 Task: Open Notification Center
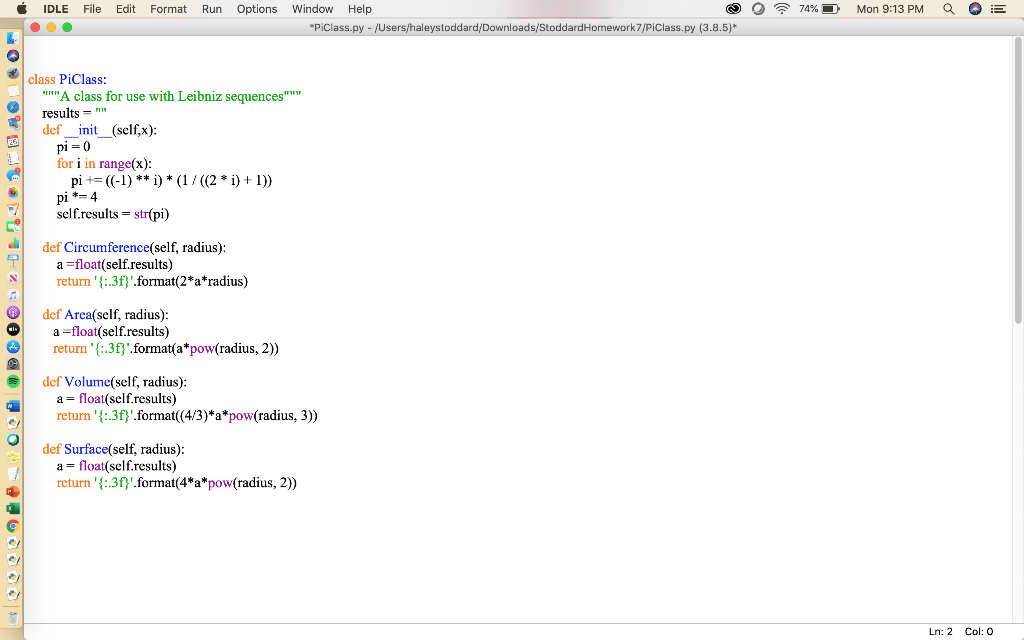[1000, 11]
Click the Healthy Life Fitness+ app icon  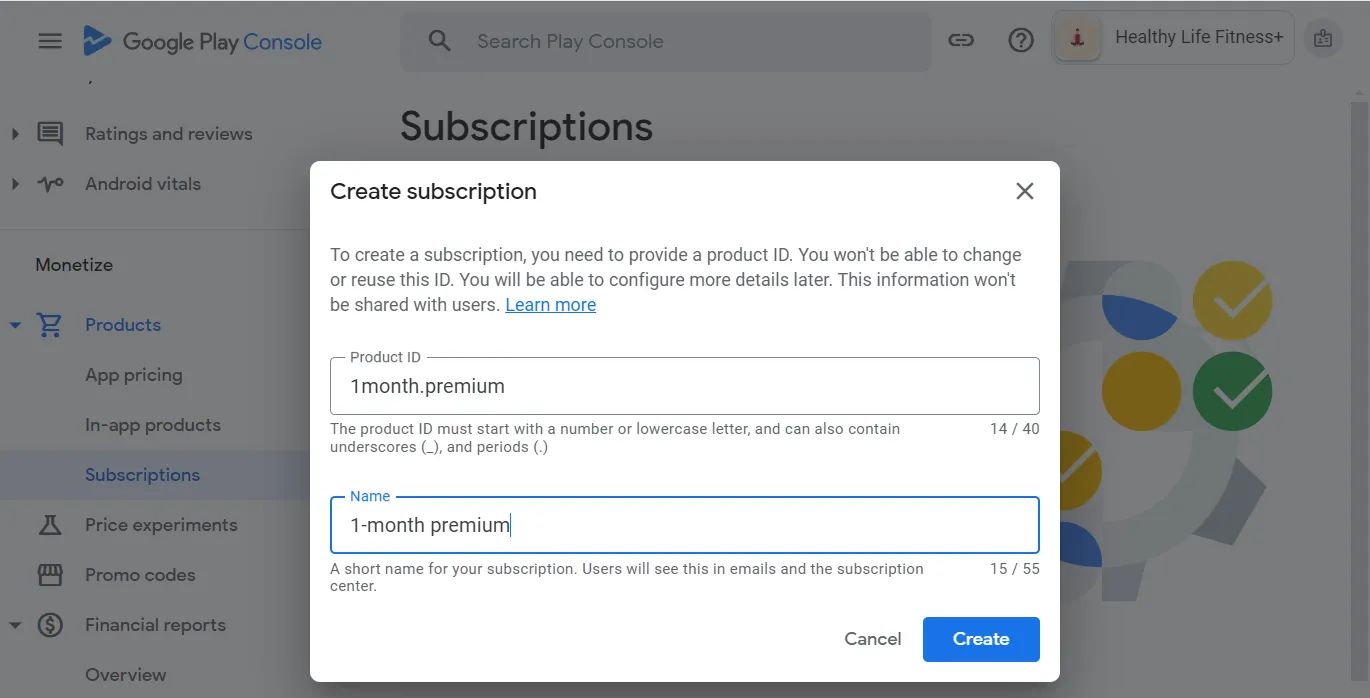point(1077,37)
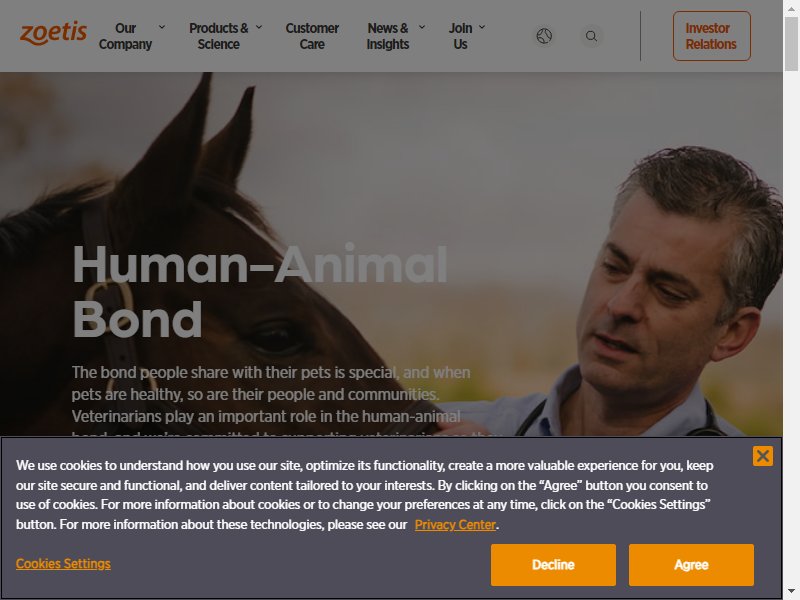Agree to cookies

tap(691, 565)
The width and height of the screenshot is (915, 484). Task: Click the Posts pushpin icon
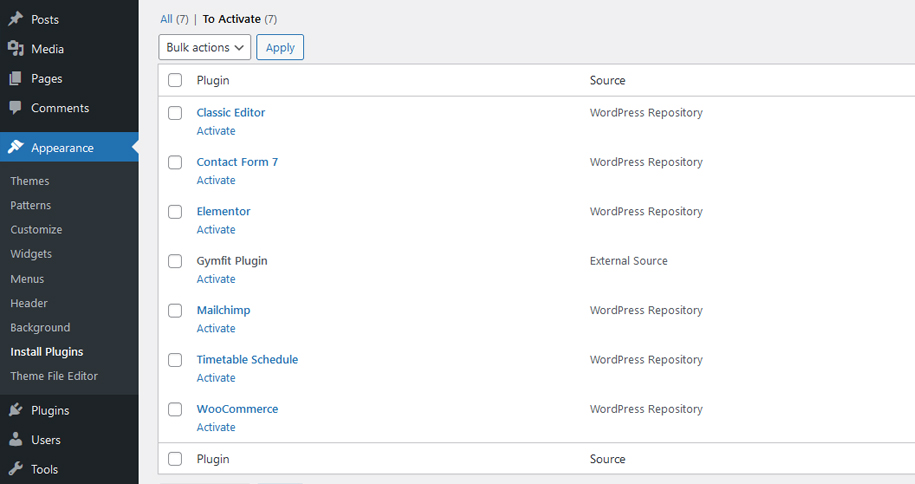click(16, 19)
+++
The required output is the span of lines from the line with "The width and" through the final line of the listing above, reproduced exactly, minus the pictures.

Exercise result:
The width and height of the screenshot is (915, 484). Task: Click the Posts pushpin icon
click(16, 19)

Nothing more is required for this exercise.